Uncertain Feeling – Neil Channing It’s quite a few years now since my good friend Yannis announced to me that he was going to give up a well paid City job in order to become a professional poker player. (This was long before doing this became passé). With not much internet poker available in those days, Yannis faced one real problem. Although he was an excellent tournament player, he was pretty terrible in the cash, particularly the PLO, which was really the only game at the time. If Monica was to be kept in the standard she was used to we needed a regular place to go where the players were worse than Yannis. This was how we came to spend many evenings on the train to Brighton, and many more hours hanging around at around 11pm hoping that "Coffee" Jeff would get knocked out of the tournament so that we could start a cash game.

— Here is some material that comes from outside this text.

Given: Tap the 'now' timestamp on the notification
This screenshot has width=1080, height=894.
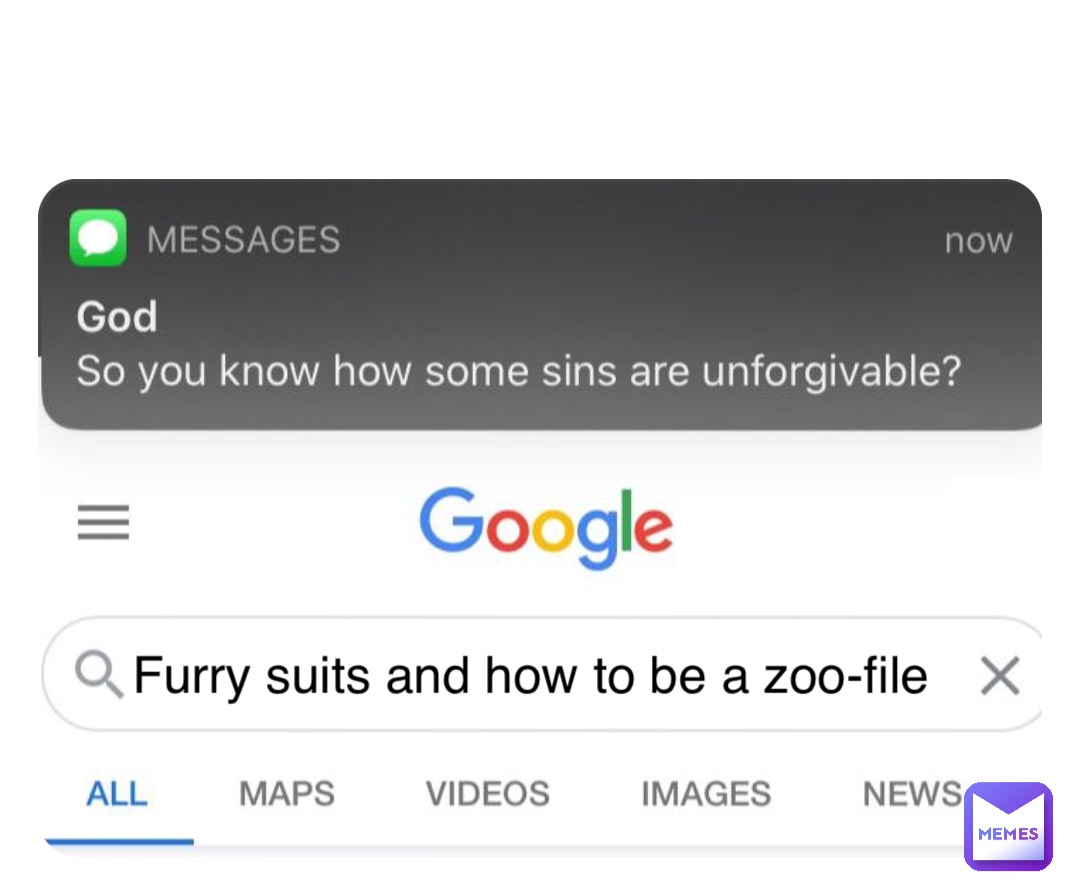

We’d then spend even more time waiting for trains back from Gatwick airport where we talked about the amazing play of "River" Ron, Harvey, Aktar and the boys and how different it was from the afternoons with the rocks in the Vic. In those days the game was at The Rendevous, a London Clubs’ Casino, with its lovely views of the
Marina, great restaurant and a constant stream of models who were hoping to break into waitressing. The Grosvenor by the pier had only just opened and didn’t even offer poker.
It was with happy thoughts of fun times past that I planned for a nice weekend in Brighton for the 5th Leg of The Grosvenor Poker Tour. The only hitch was I only got round to planning it in my mind. By the time I actually rang some hotels the town was like Bethlehem on December 24th, apparently some music festival had sold everything out.
With the weekend away idea scuppered, commuting was the next option. The Champ was able to drive us through the picturesque parts of Balham, Streatham, Norwood and Crystal Palace while grilling me on all the gossip from the Vic.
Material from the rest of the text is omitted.